À luz de Pierre Bourdieu, tenta-se compreender esse fenômeno social. Observa-se que se trata de um conflito jurídico, o qual se relaciona com o conceito de Luta Simbólica do sociólogo citado. Segundo ele, há um embate entre doutrinadores e operadores do direito. Os primeiros se dedicam à elaboração teórica e universal da norma. Já os segundos se deparam com a aplicação ao caso prático. Ambos contribuem para a construção do direito, influenciando suas fontes. Mas o que destaca nesse caso prático é a confusão dessas duas funções. Por conta do fenômeno da judicialização, discutida com muita propriedade por Barroso, a não manifestação do Legislativo em determinado anseio social, propicia o avanço do judiciário, ainda que isso implique em operadores agirem como doutrinadores, pois, nesse caso em particular, o que os ministros do STF fizeram foi muito além de adequar a norma à realidade, e sim criar norma.
Há de se considerar o que Bourdieu chama de Eficácia Simbólica. Esta se dá pelo formalismo racional, e até ritualístico que envolve os procedimentos judiciais, de modo a legitimar a sentença como expressão da razão, e não dos ministros. Ocorre que, na verdade, a visão de mundo que possuem as autoridades constituídas influencia em demasia sua decisão. Aliado a isso, deve-se levar em conta o Caráter Simbólico que, segundo Pierre, explica a submissão da população aos magistrados, uma vez que são considerados capazes de determinar o que é justo, e que evidencia a existência de uma hierarquização na sociedade.

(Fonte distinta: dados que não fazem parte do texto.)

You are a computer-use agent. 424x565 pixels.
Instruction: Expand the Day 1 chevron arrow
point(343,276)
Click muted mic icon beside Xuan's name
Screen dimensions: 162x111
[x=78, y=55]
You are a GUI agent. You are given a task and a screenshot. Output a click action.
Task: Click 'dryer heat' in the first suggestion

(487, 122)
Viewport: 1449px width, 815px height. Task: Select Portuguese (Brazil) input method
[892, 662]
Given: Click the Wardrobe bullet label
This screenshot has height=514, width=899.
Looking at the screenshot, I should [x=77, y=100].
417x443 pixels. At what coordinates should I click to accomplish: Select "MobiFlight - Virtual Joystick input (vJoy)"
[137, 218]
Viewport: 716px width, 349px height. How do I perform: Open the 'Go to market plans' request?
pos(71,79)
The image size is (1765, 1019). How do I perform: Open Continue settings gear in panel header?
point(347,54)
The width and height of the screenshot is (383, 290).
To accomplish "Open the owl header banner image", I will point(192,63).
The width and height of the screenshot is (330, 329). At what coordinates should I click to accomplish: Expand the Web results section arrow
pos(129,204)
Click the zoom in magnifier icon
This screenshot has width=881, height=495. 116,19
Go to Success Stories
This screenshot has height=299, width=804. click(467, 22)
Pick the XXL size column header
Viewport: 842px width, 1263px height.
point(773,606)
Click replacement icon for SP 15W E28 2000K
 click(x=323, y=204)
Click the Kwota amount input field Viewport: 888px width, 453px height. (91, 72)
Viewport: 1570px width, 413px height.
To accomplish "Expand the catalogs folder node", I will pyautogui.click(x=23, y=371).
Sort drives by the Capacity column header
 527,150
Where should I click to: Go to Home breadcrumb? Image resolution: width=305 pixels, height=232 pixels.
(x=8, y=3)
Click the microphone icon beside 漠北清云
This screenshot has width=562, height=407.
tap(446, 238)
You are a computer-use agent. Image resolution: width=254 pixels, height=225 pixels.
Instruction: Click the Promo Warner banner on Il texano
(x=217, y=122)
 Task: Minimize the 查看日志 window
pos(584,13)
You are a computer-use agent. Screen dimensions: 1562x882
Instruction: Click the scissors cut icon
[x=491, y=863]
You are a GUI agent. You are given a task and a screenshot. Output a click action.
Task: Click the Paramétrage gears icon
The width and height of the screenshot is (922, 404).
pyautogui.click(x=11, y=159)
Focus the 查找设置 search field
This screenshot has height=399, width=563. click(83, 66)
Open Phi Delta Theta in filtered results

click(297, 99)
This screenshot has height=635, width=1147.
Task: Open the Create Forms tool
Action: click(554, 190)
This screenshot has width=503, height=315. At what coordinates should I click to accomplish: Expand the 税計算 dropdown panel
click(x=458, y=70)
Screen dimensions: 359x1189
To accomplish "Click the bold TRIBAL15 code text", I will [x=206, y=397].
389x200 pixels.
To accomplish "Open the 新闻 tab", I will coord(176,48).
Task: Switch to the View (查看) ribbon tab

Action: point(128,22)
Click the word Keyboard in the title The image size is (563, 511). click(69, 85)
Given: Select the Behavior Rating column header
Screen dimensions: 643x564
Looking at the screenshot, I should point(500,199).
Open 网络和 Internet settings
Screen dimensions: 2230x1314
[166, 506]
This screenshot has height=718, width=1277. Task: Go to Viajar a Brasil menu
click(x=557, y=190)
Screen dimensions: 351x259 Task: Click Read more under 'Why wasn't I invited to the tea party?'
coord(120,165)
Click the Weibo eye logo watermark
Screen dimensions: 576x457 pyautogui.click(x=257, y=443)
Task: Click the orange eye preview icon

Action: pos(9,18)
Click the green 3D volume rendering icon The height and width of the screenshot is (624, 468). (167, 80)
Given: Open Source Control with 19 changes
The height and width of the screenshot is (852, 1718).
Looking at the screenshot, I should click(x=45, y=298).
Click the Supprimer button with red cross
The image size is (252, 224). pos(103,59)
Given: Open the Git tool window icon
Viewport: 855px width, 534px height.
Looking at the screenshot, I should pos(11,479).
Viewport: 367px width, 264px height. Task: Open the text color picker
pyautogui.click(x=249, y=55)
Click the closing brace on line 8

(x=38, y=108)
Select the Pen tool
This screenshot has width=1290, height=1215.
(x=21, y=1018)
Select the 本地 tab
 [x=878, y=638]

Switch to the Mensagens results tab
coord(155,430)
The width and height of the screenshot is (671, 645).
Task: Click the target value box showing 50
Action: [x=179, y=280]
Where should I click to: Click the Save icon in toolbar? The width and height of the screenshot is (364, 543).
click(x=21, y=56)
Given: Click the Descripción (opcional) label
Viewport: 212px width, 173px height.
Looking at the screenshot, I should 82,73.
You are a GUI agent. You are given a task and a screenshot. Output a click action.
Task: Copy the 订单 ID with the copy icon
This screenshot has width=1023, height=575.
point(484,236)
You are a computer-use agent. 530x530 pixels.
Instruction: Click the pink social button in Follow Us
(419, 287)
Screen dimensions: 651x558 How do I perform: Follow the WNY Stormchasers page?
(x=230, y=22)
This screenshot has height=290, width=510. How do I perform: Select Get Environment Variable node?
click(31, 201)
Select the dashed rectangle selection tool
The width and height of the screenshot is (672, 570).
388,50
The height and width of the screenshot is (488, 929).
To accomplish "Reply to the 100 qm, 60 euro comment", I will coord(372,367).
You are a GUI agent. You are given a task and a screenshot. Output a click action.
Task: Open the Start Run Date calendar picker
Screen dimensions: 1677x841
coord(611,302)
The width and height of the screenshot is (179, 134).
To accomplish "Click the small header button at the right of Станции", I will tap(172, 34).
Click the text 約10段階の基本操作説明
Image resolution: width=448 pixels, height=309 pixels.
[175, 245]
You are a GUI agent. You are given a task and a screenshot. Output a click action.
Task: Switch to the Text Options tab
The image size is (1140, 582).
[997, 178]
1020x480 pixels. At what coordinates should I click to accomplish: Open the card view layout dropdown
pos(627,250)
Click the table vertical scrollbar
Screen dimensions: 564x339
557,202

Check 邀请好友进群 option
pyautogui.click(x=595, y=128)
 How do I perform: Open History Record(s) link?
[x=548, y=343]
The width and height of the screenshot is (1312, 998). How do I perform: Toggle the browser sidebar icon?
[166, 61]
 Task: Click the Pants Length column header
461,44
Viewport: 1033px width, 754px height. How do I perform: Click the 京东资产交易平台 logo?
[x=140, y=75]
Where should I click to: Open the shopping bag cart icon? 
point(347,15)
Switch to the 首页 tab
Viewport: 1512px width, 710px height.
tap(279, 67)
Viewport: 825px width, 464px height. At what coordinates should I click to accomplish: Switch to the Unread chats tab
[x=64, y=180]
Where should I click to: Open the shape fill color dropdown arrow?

Ao término desta breve reflexão, busca-se relacionar a necessidade de fundamentação na realidade que os enunciados jurídicos precisam para obter êxito. Por menor que seja o grau de concordância que a sociedade possua com o novo direito criado, ele precisa ser aceito para ser vigente. Nesse sentido, decisões polêmicas como a citada ADPF 54/DF, e mesmo a recente decisão (no Recurso Extraordinário 603.616) de permitir a polícia a invasão à propriedade privada mesmo sem liminar, possuem algum respaldo social, ainda que possam ser consideradas injustas.
Para terminar, uma sintética conclusão: quem precisa das engessadas (e retrógradas) vias democráticas, quando uma pessoa dotada de autoridade resolve os seus problemas?